Port Awarded Clean TRIP Grant
NEW ORLEANS – Local short-haul truck owners operating within the Port of New Orleans will soon be eligible to apply for financial incentives to replace older model year trucks with 2011 or newer models.
The U.S. Environmental Protection Agency recently awarded the Board of Commissioners of the Port of New Orleans a $727,000 Clean Diesel grant for the Port’s voluntary Clean Truck Replacement Incentive Program, or Clean TRIP. The grant will assist short-haul and drayage truck owners servicing Port cargo terminals and warehouses within the Port’s three-parish jurisdiction, enabling them to replace older truck models between 1993 and 2006 with model year 2011 or newer through a cost share program.
“This program will enable truck owners to voluntarily invest in cleaner air by replacing older trucks,” said Port President and CEO Gary LaGrange. “It will also enable us to initiate a community dialogue around air quality and opportunities for improvement.”
The Port’s Environmental Department, led by Amelia Pellegrin, will develop, lead, implement and manage the program, including developing a fair and transparent application process. The total project cost is $1.537 million, with $700,000 coming from mandatory cost share with eligible truck owners and $110,636 coming from the Port for administrative costs.

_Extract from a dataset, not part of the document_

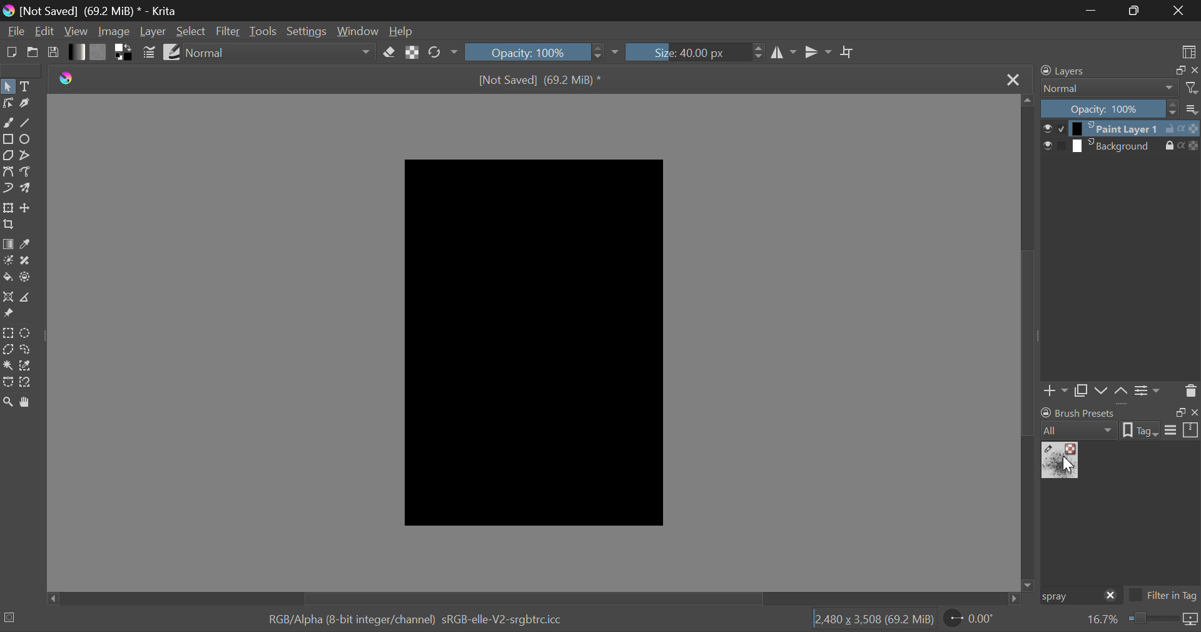 The height and width of the screenshot is (632, 1201). I want to click on Filter, so click(228, 31).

Key local partners in the two-year program include the Regional Planning Commission, Louisiana Department of Environmental Quality, Deep South Center for Environmental Justice, University of New Orleans and the Environmental Defense Fund.
“We received strong support from our Congressional delegation, as well as our local and State partners,” LaGrange said. “We hope the success of this program will lead to future grant awards to expand the initiative.”
Port officials and partners will now work to develop and implement the program and will initiate community outreach efforts with the trucking industry in the spring.
The Port of New Orleans is a deep-draft multipurpose port at the center of the world’s busiest port system — Louisiana’s Lower Mississippi River. Connected to major inland markets and Canada via 14,500 miles of waterways, six class-1 railroads and the interstate highway system, the Port is the ideal gateway for steel, project cargo, containers, coffee, natural rubber, chemicals, forest products, manufactured goods and cruising.
An extensive network of ocean carrier services, along with added-value services like transloading of bulk into containers, make the Port of New Orleans the superior logistics solution for many types of cargo. To stay ahead of market demand, the Port has invested more than $100 million in capital-improvement projects since 2012 and has a Master Plan to expand the Napoleon Avenue Container Terminal to an annual capacity of 1.5 million TEUs.